The DR has had an influx of, according to the UN Refugee Agency, between six hundred fifty thousand and one million Haitian immigrants and many lack the documentation to work in the formal sector. Most Kids Alive graduates have to support their families immediately after graduating, so higher education is not an option. Meanwhile, small businesses have had a tailwind since the Dominican economy is growing with money from tourism and agriculture, boosting businesses that enjoy de facto leeway from regulations. A food stand, portable car wash, or a bodega out of your house are all common businesses that can provide income to graduates under these circumstances.

“We’ve seen youth start a lawn mowing business and thrive, but they’re hustling to do it…they know they can’t not have new clients so they find a way. We’ve also seen people try to open a storefront; they buy inventory, sell it at a loss, and fall into debt,” said Vic.

Educational tools can make the difference between making a profit and falling into debt. There are many determined students with the wit to run a successful business; it’s a matter of finding and enabling them with a financial education and, eventually, finance.

In 2006, Muhammad Yanus won the Nobel Peace Prize for his work with microloans and USAID has funded microenterprises across the world. Despite USAID’s efforts to reduce poverty through microloans, the effectiveness of these programs is dubious at best. In 2021, after USAID planned to spend 1.14 billion dollars on microloans, the Government Accountability Office ran a review on their effectiveness finding underwhelming results.

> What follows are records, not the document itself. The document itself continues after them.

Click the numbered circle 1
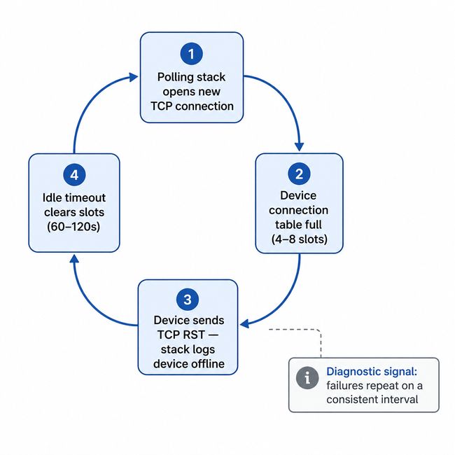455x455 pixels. pos(191,53)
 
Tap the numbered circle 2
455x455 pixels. pos(299,174)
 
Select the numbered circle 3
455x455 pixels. pos(188,300)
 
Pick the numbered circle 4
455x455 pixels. pos(74,174)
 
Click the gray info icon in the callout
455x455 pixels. pos(307,378)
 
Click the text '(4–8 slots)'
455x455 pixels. pos(299,239)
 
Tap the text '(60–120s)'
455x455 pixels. pos(74,226)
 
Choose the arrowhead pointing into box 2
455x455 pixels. pos(300,146)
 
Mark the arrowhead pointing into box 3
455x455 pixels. pos(244,323)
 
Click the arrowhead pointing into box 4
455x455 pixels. pos(74,259)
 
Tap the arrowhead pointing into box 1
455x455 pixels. pos(133,76)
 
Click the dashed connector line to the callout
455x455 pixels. pos(321,340)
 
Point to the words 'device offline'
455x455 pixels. pos(188,364)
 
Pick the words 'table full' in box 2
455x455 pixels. pos(299,225)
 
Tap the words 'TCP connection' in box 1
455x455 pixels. pos(192,106)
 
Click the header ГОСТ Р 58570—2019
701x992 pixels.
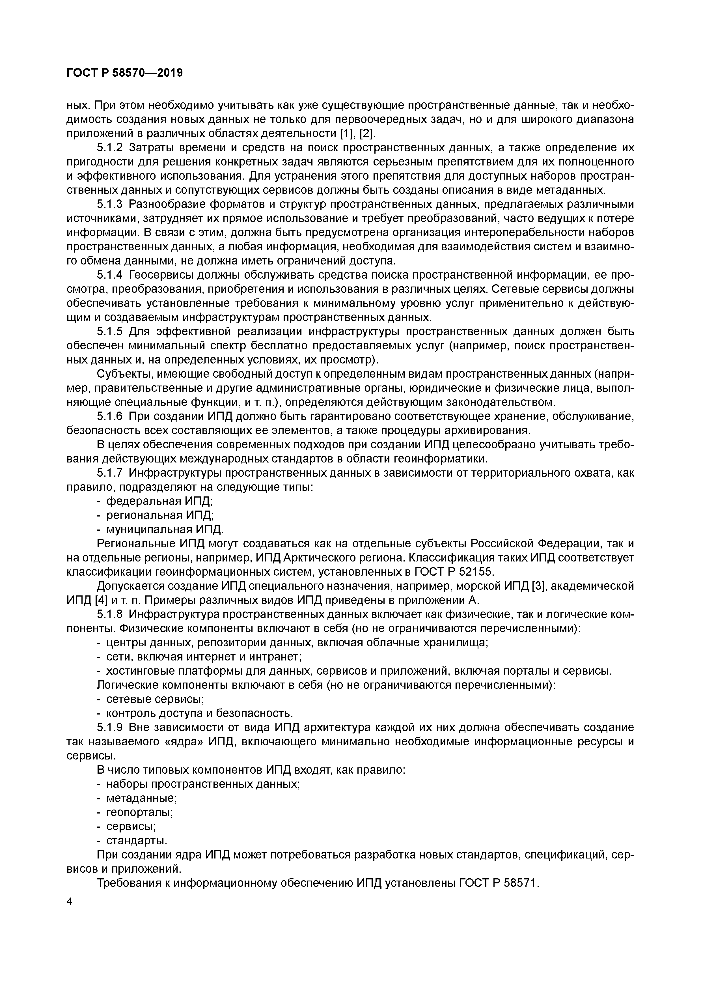pyautogui.click(x=124, y=73)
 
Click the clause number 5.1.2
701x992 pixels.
pyautogui.click(x=110, y=148)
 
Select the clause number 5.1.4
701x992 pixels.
pyautogui.click(x=110, y=275)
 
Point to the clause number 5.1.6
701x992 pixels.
pyautogui.click(x=110, y=416)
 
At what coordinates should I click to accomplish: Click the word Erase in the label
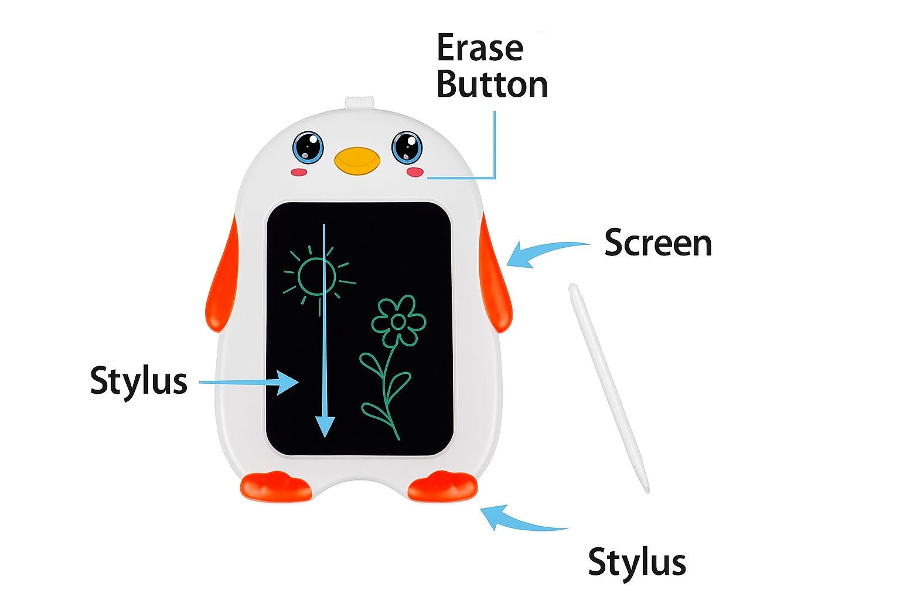click(x=480, y=47)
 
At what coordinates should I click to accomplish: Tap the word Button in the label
click(x=492, y=84)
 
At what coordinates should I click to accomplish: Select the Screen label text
click(x=658, y=243)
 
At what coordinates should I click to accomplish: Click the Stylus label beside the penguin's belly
click(x=139, y=381)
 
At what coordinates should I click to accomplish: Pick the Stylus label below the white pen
click(x=637, y=562)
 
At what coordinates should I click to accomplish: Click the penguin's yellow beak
click(x=357, y=161)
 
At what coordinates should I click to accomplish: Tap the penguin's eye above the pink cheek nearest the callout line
click(x=407, y=148)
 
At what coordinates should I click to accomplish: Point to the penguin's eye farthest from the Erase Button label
click(x=308, y=148)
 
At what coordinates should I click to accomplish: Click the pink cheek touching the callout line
click(x=415, y=172)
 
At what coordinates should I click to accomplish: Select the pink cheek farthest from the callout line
click(x=299, y=172)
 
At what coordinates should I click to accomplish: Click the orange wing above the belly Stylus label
click(x=221, y=277)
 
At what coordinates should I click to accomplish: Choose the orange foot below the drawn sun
click(x=275, y=487)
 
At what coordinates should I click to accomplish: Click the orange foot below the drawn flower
click(x=443, y=486)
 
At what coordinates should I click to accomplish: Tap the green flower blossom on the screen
click(x=398, y=321)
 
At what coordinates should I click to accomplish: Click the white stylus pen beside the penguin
click(x=608, y=388)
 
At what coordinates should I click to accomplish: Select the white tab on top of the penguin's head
click(x=360, y=103)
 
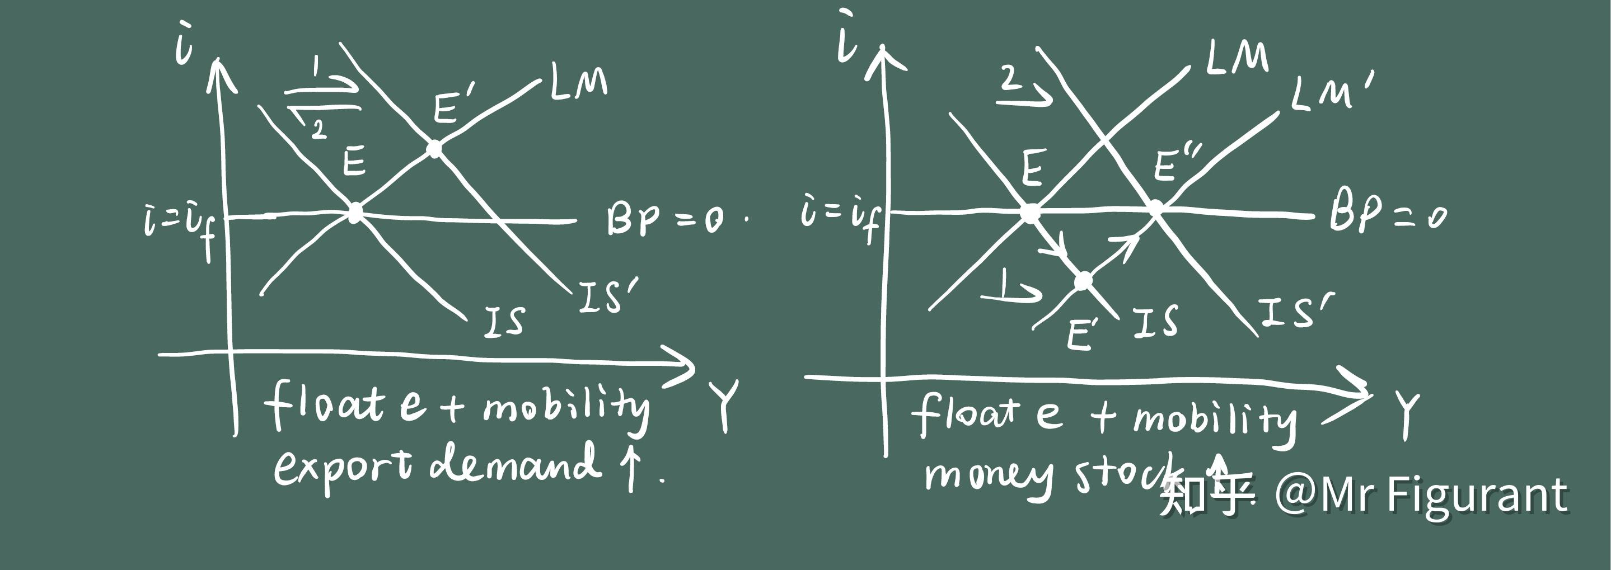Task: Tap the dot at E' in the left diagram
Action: (x=434, y=149)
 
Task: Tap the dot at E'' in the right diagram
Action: (x=1156, y=208)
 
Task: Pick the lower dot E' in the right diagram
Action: (x=1083, y=281)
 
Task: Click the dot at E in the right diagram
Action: (x=1030, y=213)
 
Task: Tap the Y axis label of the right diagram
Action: (x=1406, y=415)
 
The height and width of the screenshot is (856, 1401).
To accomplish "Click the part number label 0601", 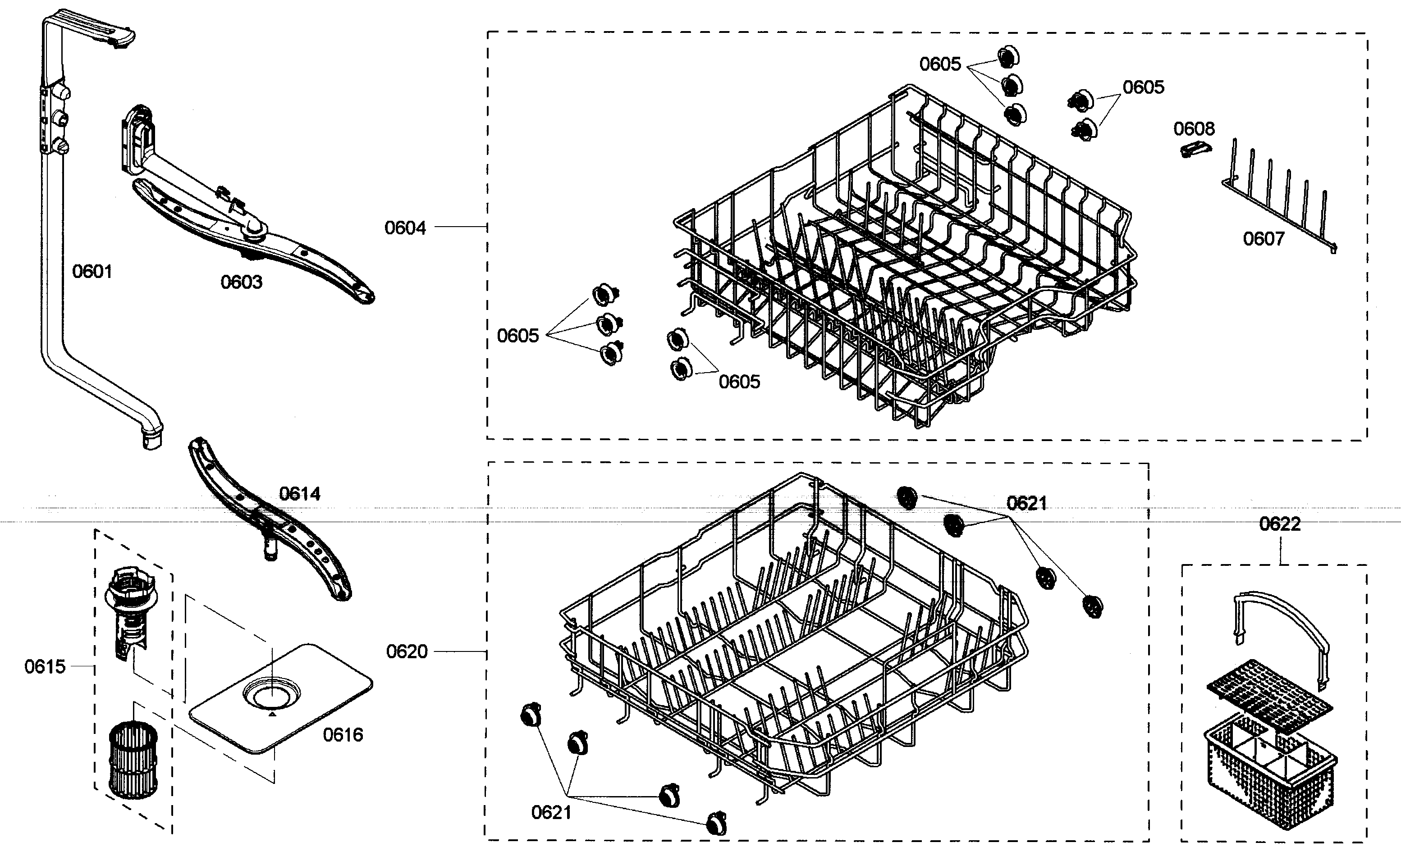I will (x=92, y=272).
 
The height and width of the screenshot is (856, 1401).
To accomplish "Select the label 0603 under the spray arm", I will (x=241, y=282).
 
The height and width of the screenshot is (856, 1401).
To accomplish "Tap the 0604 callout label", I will (x=405, y=228).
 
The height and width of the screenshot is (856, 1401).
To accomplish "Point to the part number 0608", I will (x=1194, y=129).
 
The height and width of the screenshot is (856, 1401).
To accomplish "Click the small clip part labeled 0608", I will (x=1195, y=150).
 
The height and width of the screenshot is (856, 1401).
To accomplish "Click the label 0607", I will (x=1264, y=239).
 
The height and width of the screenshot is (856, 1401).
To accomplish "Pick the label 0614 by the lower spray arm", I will (x=300, y=494).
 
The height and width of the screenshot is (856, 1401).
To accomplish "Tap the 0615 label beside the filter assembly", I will (x=45, y=666).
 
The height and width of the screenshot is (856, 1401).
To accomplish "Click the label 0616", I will (x=343, y=735).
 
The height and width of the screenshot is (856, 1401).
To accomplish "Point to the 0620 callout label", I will (x=407, y=651).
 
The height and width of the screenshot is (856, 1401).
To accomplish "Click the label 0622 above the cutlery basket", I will (x=1280, y=524).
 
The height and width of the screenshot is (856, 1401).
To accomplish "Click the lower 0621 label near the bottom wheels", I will (x=551, y=812).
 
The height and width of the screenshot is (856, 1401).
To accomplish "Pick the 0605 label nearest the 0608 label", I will (x=1144, y=87).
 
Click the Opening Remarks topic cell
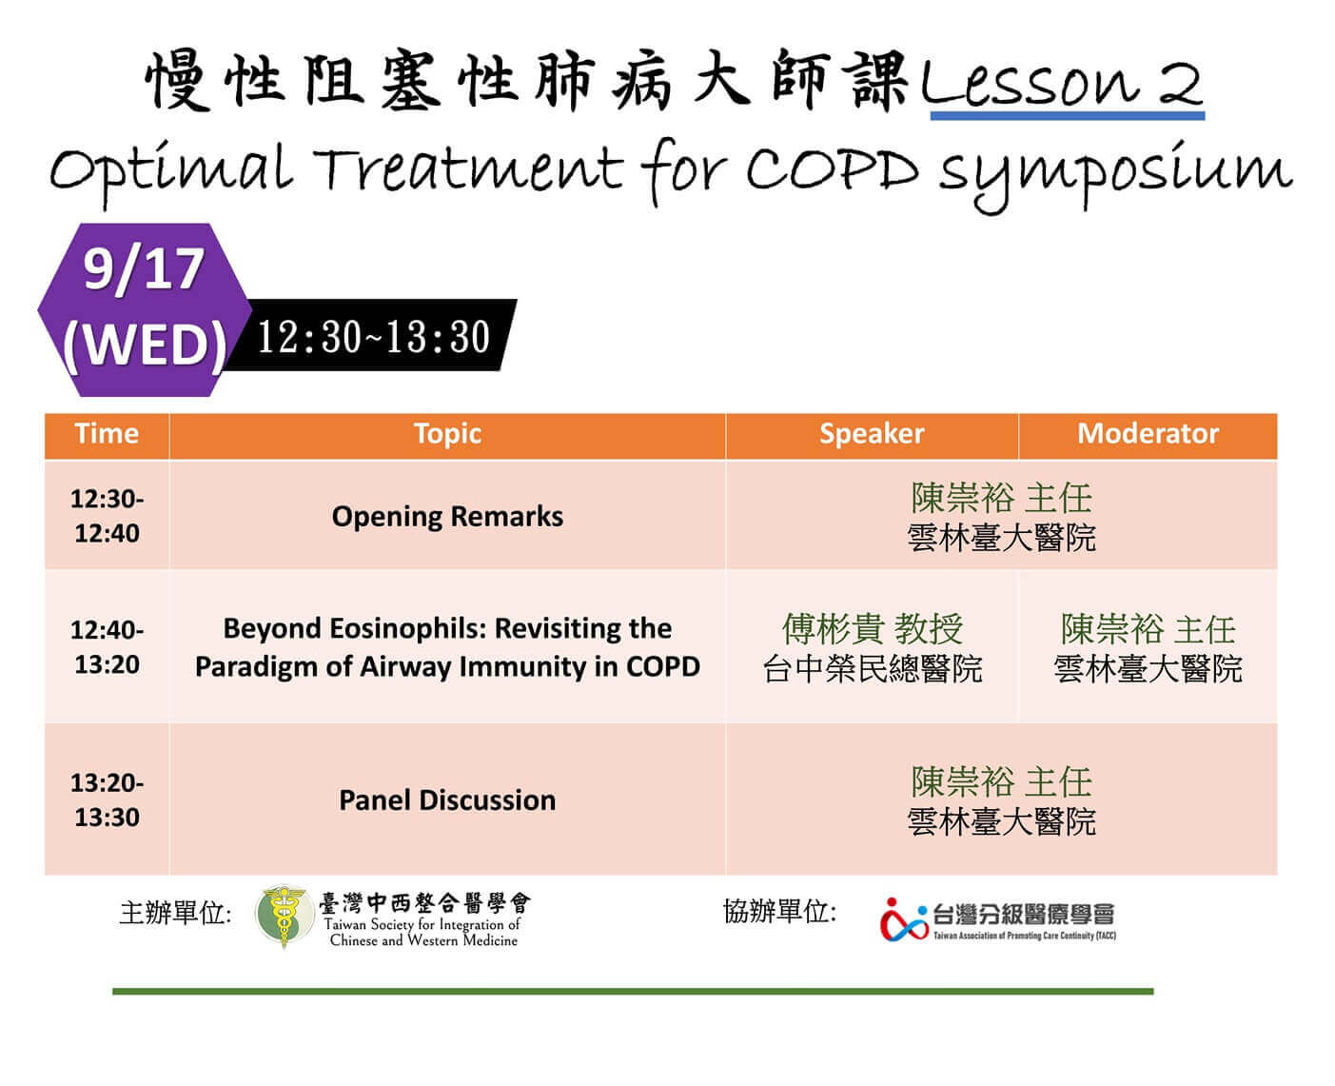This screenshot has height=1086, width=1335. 447,517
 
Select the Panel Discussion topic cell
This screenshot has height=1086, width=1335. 447,800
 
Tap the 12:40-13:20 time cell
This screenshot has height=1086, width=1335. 107,647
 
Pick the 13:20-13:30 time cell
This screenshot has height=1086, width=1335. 107,800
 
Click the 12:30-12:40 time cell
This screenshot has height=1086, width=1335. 107,516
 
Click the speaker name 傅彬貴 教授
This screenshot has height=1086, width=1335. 872,629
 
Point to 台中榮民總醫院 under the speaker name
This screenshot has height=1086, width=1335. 872,668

It notes, “Of the nine impact evaluations…[only] two reported statistically significant short-term effects at the overall project level [and none long-term].”

Education should take the front seat since the goal is to empower people to lift themselves out of poverty. Eventually, however, an educated, ambitious entrepreneur needs capital. The amount of credit available in the United States has created a fertile ground for entrepreneurship. This has been true since the United States’ inception. To jumpstart early American entrepreneurial success, “Benjamin Franklin created and funded small enterprise microcredit programmes in Philadelphia and Boston.” What we aim to do is create a similarly friendly environment that Americans enjoy in the DR to prevent the waste of human capital where potential abounds but education and financing are scarce. Of course, not everyone wants the life of an entrepreneur — but for those that do, Kids Alive offers tools for success.

History has taught Latin America that there’s danger when the US shows up saying, “We’re here to help!” Americans often come with pride, thinking that we’re right and the world is wrong. Furthermore, people in under-resourced communities may not have formal training in business but they have real world experience that is much more valuable than the Econ 115 equations I’ve memorized (and forgotten). That past does not mean we should become cynics abandoning the world and isolating ourselves in the process. Americans should fight for the most optimistic view of what this country stands for, especially when our own government is acting against these ideals. It’s our responsibility to reel Washington back in when they go against what this country is. For better or worse, we bear significant responsibility for the current state of the world. Whether we knew (or cared), our occupations and continued economic presence in the DR put it where it is now. We cannot now abandon the world we shaped.